The thermal equator (also known as "the heat equator") is a belt encircling the Earth, defined by the set of locations having the highest mean annual temperature at each longitude around the globe. Because local temperatures are sensitive to the geography of a region, and mountain ranges and ocean currents ensure that smooth temperature gradients (such as might be found if the Earth were uniform in composition and devoid of surface irregularities) are impossible, the location of the thermal equator is not identical to that of the geographic Equator.

The term is less frequently used to describe the belt of maximum temperatures encircling the globe which migrates roughly between the Tropic of Cancer and the Tropic of Capricorn, the region known as the Intertropical Convergence Zone, as the Earth orbits the Sun.
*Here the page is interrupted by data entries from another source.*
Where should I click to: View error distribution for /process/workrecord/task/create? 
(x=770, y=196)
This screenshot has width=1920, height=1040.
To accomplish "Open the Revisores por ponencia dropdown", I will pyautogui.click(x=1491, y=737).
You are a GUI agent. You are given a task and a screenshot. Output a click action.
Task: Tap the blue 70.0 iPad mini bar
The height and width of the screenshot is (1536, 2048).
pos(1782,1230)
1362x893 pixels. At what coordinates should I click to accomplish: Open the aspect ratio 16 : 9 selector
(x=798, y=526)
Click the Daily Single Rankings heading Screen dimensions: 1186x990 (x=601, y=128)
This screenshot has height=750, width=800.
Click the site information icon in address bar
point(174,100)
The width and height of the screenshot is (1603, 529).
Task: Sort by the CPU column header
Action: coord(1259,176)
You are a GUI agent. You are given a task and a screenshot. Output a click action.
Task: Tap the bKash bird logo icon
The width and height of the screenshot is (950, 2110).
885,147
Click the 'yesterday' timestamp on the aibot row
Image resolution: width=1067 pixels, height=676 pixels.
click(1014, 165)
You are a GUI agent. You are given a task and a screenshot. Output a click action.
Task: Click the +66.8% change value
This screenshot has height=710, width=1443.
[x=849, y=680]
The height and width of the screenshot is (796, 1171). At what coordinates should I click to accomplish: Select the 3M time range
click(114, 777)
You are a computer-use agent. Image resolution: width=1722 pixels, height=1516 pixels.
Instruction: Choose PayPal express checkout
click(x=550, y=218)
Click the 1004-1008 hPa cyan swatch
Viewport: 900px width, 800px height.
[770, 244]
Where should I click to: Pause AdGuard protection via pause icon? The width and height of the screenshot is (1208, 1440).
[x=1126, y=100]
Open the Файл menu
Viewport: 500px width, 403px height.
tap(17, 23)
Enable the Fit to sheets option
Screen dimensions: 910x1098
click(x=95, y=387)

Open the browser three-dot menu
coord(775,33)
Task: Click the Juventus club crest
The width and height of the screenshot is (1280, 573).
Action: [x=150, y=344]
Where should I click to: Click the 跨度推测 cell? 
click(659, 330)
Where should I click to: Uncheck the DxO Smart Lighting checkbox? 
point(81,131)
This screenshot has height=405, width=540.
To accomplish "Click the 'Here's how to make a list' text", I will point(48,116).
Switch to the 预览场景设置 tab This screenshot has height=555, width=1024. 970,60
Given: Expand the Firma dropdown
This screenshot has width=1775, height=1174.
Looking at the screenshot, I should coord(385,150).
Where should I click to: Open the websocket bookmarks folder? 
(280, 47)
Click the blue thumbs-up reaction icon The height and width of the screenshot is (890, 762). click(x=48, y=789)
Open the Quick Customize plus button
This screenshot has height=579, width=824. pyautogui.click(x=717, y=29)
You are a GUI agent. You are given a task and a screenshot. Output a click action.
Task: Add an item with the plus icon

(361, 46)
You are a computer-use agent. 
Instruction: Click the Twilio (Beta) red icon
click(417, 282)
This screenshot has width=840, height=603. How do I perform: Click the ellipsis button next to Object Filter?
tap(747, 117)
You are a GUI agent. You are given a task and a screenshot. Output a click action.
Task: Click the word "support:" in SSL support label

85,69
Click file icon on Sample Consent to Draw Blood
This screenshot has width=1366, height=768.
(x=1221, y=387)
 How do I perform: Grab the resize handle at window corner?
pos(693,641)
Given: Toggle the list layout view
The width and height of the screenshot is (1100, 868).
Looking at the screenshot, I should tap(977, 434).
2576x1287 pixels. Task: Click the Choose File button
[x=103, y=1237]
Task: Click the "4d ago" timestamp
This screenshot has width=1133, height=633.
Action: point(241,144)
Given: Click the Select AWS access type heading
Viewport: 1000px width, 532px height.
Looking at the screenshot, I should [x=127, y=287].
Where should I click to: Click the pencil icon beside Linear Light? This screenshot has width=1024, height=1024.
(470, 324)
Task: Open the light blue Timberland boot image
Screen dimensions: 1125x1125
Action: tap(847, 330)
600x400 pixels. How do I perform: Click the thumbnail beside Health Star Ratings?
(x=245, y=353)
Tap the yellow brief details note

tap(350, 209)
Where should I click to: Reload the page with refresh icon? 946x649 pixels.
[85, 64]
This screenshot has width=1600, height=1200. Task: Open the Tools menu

Still another definition states that the thermal equator is the latitude at which insolation is identical throughout the year; this is not the same as the astronomical equator because the Earth reaches perihelion (the minimum distance from the Sun in its orbit) in early January and is at aphelion (maximum distance) in early July; therefore, insolation is somewhat higher at 0° latitude in January than in July even though the height of the Sun (at noon) and the length of day (from sunrise to sunset) is essentially the same. At a few degrees north of the equator the perihelion/aphelion factor is balanced by the fact that the angle of the Sun is slightly more direct, and the days are slightly longer, at the time of the summer solstice for the Northern Hemisphere (most commonly on June 21), making the level of insolation virtually the same in both "summer" and "winter."